1Há dias na apresentação do meu último livro na Fundação Gulbenkian ouvi-me a mim própria dizer que a curiosidade fora muito cedo acolhida como um imperativo. Com o qual ando de roda das coisas para que a curiosidade valha a pena e se transfigure numa mediação com utilidade. Mas…apesar da curiosidade e para além dela, como escolher o que se conta? Eis tarefa sempre fornecedora da dúvida e foi a minha hoje: contar ou não contar?

O tema não é simpático, ninguém gosta de ouvir falar de doenças, a quadra natalícia pede pausas de enlevos mas a história vale pelo epílogo. E pelo guião, escrito em co-autoria por um português curioso e fazedor. Um“ desinstalado”, melhor dizendo mas há-de haver gente neste Natal que lhe agradecerá o ele ter-se desinstalado.

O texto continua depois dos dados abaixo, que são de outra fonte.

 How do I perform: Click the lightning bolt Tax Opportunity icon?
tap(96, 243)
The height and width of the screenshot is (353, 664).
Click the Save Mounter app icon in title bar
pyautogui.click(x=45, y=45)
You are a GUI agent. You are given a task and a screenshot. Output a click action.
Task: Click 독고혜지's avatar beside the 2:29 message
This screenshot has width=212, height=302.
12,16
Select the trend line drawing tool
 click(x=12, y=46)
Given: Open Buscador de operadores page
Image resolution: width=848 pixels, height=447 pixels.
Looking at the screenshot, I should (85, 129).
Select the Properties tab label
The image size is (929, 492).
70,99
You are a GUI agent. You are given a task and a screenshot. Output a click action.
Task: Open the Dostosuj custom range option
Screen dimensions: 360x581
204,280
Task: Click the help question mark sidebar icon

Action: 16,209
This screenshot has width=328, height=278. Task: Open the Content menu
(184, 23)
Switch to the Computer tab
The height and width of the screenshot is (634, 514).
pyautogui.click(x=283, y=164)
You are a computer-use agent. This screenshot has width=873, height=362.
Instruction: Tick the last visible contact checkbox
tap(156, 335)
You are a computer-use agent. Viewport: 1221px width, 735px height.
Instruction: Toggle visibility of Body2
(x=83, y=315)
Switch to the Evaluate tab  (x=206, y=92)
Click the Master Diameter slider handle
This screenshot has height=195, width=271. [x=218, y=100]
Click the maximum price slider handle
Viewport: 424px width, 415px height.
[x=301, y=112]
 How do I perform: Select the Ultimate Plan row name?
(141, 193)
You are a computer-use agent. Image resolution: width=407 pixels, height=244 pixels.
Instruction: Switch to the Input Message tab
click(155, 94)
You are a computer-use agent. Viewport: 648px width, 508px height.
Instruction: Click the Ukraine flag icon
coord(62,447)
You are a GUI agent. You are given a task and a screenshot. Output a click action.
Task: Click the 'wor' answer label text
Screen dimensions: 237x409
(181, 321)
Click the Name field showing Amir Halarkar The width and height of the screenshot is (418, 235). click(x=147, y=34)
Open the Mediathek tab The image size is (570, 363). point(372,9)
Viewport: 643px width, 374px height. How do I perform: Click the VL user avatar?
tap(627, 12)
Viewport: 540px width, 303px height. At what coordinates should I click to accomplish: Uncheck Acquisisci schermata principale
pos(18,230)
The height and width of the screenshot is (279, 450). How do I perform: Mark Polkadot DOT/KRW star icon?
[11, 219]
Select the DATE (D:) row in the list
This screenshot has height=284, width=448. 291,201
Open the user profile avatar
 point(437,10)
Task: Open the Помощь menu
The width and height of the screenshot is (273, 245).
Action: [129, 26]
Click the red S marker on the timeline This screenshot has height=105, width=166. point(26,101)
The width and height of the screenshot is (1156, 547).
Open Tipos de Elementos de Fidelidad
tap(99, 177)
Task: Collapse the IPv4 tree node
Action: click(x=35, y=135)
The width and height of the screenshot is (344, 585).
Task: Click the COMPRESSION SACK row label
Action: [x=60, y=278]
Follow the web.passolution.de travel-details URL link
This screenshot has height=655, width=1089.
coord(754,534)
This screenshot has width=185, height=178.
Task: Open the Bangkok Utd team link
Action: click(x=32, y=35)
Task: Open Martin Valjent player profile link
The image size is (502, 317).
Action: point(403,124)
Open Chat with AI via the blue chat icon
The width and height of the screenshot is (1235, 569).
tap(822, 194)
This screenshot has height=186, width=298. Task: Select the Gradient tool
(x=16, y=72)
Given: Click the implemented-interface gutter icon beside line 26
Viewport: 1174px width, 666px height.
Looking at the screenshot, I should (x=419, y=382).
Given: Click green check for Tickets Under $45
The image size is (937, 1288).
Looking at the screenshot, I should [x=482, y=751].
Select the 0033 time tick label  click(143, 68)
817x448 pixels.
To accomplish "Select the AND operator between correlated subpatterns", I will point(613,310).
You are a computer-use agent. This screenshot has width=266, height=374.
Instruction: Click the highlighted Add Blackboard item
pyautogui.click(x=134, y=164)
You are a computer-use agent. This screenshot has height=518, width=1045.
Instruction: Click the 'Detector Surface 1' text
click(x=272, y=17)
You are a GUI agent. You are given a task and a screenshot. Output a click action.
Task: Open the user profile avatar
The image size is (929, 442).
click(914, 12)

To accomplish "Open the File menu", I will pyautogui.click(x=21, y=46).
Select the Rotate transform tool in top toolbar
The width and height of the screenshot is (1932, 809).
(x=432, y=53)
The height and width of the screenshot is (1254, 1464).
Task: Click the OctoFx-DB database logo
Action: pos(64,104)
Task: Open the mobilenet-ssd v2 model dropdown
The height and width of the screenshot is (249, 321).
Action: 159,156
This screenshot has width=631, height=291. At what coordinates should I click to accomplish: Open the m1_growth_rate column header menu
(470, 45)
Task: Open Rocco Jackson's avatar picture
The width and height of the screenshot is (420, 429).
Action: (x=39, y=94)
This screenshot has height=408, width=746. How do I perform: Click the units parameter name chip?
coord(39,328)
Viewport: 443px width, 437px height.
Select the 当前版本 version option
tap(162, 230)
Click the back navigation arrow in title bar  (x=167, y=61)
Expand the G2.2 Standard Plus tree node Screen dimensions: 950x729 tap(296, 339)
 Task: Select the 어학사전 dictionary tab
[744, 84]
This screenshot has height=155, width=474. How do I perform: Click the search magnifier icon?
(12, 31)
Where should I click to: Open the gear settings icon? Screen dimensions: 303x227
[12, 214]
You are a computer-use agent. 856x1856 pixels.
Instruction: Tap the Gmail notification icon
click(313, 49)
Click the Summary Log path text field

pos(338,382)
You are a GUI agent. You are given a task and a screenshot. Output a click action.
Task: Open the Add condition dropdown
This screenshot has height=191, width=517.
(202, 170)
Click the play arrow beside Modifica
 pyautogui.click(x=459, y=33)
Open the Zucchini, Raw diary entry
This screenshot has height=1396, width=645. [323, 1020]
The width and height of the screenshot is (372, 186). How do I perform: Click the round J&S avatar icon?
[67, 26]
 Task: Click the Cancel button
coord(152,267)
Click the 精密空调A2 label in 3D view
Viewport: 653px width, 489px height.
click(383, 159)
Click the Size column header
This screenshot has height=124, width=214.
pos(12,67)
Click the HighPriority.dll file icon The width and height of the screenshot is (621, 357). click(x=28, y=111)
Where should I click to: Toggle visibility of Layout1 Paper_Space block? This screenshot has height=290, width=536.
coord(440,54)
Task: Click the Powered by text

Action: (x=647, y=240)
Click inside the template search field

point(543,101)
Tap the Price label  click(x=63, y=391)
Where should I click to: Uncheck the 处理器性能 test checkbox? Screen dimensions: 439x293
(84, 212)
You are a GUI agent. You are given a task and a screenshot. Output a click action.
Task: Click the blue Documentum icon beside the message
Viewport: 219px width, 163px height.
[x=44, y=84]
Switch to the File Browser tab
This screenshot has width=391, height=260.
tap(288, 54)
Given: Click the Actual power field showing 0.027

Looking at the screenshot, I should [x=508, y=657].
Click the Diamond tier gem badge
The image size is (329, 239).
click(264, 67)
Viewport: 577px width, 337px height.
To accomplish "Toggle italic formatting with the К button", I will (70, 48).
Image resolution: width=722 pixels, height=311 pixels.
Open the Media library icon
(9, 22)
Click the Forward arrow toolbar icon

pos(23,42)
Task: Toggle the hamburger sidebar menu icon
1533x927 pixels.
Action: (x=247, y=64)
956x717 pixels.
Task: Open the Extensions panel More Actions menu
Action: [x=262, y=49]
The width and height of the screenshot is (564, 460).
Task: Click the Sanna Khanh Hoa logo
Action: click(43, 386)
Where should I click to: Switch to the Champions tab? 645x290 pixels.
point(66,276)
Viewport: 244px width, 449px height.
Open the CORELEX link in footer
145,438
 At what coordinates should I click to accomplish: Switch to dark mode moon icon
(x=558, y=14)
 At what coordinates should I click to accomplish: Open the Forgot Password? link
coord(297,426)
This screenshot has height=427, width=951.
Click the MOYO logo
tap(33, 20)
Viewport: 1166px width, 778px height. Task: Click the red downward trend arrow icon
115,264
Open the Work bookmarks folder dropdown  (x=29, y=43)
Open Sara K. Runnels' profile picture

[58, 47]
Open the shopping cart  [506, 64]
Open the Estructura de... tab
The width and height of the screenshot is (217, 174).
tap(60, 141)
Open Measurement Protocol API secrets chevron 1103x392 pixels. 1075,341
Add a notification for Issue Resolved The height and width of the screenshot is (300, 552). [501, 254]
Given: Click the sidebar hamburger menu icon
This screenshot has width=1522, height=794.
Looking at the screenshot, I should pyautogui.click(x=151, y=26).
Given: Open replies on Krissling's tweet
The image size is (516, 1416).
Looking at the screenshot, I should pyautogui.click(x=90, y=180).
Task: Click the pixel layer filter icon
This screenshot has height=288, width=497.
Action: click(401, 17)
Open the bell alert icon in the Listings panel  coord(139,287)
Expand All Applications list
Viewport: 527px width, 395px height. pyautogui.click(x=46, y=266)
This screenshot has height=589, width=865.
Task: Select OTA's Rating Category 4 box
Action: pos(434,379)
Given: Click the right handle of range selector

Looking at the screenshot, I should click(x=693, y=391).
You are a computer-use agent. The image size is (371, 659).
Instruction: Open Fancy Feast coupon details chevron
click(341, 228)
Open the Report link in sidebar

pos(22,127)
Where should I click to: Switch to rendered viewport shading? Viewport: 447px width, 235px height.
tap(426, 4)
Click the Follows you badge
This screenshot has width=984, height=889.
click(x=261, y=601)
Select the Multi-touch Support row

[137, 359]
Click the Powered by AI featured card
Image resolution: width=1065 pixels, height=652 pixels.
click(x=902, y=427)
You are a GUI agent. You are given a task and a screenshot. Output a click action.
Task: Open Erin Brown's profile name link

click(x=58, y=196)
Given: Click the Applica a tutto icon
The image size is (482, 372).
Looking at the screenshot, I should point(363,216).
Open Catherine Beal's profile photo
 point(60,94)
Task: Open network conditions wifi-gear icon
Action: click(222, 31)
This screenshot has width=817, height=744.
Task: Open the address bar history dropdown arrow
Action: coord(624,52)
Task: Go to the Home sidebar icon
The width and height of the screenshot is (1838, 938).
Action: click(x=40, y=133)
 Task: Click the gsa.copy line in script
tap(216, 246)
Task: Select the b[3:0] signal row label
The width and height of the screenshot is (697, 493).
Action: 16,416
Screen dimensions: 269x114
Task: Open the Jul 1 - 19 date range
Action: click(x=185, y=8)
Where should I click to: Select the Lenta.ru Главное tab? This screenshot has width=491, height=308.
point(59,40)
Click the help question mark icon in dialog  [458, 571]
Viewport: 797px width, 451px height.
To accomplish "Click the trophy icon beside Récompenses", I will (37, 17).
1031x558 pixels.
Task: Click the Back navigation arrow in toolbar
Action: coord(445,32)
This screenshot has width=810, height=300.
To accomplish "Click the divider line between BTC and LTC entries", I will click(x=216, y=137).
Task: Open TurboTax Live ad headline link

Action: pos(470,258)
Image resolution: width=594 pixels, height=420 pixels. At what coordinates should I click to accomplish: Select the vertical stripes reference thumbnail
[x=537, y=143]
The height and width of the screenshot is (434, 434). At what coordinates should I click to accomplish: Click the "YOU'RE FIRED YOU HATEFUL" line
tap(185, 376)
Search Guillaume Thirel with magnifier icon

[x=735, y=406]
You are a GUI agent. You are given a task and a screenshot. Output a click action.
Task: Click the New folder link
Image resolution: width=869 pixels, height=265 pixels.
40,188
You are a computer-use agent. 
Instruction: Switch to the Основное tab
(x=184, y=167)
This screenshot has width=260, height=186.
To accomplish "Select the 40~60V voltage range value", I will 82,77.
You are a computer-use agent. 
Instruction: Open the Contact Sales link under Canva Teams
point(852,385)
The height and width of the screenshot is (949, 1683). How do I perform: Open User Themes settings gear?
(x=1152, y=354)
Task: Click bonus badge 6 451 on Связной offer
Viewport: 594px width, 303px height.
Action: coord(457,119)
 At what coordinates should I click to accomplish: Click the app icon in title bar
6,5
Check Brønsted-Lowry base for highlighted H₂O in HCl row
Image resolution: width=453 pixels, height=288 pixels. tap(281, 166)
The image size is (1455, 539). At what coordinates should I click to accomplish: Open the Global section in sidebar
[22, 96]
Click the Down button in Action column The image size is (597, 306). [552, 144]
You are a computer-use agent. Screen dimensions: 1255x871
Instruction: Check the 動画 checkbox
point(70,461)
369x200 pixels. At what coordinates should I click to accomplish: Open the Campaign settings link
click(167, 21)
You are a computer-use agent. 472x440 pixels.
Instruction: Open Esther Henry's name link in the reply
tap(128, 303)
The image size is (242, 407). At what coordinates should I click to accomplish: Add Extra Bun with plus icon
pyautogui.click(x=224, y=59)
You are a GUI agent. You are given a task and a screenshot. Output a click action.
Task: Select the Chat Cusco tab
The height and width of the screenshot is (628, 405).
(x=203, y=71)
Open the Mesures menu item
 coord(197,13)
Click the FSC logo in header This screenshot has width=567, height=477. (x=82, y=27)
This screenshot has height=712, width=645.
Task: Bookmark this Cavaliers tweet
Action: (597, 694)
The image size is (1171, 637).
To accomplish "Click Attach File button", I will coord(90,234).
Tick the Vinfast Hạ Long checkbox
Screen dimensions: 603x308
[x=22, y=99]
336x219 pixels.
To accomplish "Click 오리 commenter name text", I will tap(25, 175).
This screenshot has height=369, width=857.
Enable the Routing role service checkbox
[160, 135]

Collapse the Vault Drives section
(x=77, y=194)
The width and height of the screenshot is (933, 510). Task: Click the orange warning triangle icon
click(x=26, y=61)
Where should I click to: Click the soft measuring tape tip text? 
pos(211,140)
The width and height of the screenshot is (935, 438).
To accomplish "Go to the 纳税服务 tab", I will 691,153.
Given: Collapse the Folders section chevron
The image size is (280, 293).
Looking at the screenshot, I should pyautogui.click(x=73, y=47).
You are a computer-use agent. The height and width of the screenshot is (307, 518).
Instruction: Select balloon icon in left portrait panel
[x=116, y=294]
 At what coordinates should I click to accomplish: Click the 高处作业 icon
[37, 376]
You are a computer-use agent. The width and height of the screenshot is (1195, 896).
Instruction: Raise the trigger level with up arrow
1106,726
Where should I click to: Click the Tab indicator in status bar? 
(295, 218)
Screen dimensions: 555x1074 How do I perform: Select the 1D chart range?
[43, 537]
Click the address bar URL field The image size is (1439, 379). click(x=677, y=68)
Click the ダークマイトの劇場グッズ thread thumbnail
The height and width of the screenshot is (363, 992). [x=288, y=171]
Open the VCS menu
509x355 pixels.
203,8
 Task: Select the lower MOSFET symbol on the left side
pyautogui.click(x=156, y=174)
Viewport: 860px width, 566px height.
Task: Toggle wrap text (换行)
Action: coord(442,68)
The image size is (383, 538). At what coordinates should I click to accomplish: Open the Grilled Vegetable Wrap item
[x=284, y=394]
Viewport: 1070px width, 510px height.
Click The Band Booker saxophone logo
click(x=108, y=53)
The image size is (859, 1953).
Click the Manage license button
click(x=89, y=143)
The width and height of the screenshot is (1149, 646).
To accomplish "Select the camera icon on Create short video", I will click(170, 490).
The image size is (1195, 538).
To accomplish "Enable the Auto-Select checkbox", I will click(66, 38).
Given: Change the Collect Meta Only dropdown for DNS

2 Era uma vez alguém com o costume de começar o dia abrindo o iPad para ler as novas do mundo. Corria o ano de 2016 quando num desses dias “tropeçou” numa notícia que subitamente lhe dizia directamente respeito: um grupo de cientistas portugueses do IPATIMUP do Porto, tinham sido premiados pela internacional Fundação Everis pela descoberta de um teste genético para a deteção do cancro da bexiga de uma forma completamente não invasiva. A espantosa novidade corporizava-se numa também espantosa coincidência.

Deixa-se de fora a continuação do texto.